■ ASSIGNMENT: Restate exactly, and only, the lines from the one with "Given: Switch to" through the end of the data, with both of those end lines kept. Drop any pictures.

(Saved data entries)
----
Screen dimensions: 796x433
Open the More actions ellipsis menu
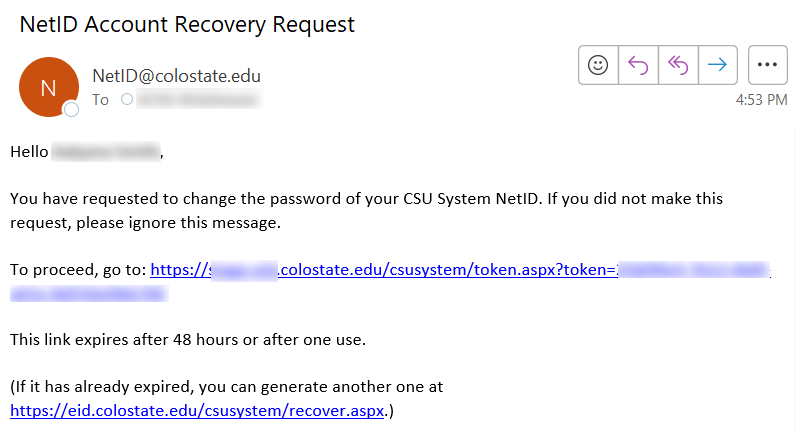point(768,65)
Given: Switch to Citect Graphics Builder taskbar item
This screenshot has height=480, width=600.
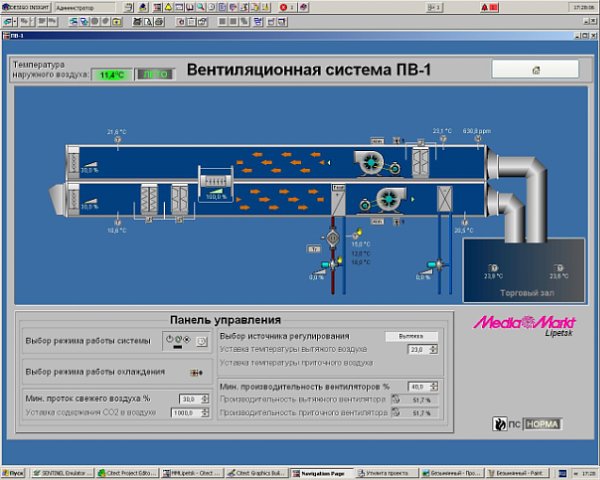Looking at the screenshot, I should (x=258, y=472).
----
■ SOLVED PROBLEM:
Given: Switch to Citect Graphics Builder taskbar item
This screenshot has height=480, width=600.
Looking at the screenshot, I should (x=258, y=472).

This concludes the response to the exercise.